A YouTube of the hearing should be available shortly but in the meantime here’s a couple news stories about today’s hearing.
Flanagan began his testimony before the panel by asking legislators to take action as soon as possible, so teachers working on lesson plans and other preparation for the fall have certainty about curriculum standards.
“We’re encouraging it to be right away, but you know, the legislative process takes some time, and they’re going to have a number of hearings,” Flanagan said after the hearing. “My hope is that they’re going to do the right thing and approve the funding for this.”
Rep. Tom McMillin (R-Rochester Hills) was the most vocal questioner on the panel, repeatedly challenging the assertion that the standards had been developed and adopted in a public process.

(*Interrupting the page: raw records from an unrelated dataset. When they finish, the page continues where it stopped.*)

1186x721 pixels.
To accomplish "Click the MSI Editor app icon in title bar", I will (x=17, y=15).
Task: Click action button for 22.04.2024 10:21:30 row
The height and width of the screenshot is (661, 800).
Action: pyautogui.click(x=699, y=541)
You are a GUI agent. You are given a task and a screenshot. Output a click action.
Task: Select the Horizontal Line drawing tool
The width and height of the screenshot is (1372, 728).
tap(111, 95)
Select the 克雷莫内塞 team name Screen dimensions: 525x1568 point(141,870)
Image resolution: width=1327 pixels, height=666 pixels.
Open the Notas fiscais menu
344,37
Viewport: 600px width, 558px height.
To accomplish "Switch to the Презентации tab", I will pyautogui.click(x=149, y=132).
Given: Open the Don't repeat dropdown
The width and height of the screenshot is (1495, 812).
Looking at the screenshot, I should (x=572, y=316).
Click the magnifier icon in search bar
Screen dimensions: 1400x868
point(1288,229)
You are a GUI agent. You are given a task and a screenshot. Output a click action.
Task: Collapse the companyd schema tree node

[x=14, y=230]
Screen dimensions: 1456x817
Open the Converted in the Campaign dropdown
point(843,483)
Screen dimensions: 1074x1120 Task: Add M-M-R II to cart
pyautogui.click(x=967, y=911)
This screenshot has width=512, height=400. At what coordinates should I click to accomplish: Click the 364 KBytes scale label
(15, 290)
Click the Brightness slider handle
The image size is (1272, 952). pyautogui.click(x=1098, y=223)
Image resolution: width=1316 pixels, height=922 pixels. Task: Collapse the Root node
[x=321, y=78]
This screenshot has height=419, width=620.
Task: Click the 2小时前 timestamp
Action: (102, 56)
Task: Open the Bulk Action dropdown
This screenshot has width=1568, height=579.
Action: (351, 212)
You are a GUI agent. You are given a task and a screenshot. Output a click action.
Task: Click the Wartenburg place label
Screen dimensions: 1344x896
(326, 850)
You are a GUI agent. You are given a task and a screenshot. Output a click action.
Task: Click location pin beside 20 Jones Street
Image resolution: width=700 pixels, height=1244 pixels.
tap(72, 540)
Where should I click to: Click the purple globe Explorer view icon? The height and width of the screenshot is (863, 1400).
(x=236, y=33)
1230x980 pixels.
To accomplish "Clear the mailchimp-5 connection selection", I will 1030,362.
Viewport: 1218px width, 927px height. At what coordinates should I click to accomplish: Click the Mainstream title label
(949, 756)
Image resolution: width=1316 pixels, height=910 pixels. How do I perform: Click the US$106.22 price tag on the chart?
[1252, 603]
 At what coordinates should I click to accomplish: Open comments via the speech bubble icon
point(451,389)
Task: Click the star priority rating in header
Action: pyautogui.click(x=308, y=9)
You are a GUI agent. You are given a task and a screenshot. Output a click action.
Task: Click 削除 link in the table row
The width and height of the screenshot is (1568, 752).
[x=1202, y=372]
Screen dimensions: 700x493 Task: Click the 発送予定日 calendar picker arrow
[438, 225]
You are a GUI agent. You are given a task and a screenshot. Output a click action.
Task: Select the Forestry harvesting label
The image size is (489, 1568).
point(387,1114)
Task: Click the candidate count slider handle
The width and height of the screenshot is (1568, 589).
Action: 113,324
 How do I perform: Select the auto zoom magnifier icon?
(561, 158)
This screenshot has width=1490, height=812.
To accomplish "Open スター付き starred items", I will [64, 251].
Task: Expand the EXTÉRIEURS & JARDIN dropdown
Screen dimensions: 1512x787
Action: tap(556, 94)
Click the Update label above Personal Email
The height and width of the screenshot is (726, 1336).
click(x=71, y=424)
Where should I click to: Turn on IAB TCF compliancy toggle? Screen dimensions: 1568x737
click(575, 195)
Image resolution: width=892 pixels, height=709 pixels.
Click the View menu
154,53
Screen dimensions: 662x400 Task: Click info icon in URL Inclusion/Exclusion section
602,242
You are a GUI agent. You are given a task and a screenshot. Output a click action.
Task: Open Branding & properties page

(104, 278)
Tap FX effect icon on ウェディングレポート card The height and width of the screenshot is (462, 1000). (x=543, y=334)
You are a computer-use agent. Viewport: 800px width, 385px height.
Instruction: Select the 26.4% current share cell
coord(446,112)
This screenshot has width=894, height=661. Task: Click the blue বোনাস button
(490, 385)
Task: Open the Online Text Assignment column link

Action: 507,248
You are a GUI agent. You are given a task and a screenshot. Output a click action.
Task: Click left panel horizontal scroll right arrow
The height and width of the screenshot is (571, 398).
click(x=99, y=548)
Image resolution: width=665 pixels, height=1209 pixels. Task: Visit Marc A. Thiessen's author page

He worries that local control would be compromised if Common Core was adopted.
“It’s clear that the people supporting Common Core don’t actually want to get into details of it,” McMillin said after the hearing. “They know that they get into trouble when it’s actually pointed out that they’re taking away local control.”
They didn’t want to get into the details when Common Core was adopted either. That’s why they rushed to adopt the standards just two weeks after the final draft was released in June of 2010.
From the Detroit News: Michigan school chief defends Common Core before House panel
State Rep. Tom McMillin, R-Auburn Hills, is critical of Common Core, saying it is more than just standards.
“They will decide curriculum. You teach to the test … that’s what happens,” McMillin said.
11. Q: Do the CCSS represent national standards? Will they lead to a national curriculum and common national assessment?
A: The Common Core State Standards Initiative is being led by states, not by the U.S. Department of Education. The CCSS will allow for development of common assessments that may be adopted by states. Such common assessments may provide opportunities for evaluation of progress toward college and career readiness. Decisions about development and adoption of common curricula and assessments will continue to be left to state boards of education. Some states may decide to participate in the development and adoption of a common curriculum (definitions that go beyond standards and include units of instruction or required activities, problems, or readings). The CCSSI has developed standards which will be adopted by states and used as the framework for developing state-level curricula and assessments. Participation in the CCSSI does not require that states adopt a common curriculum or that they participate in one common assessment.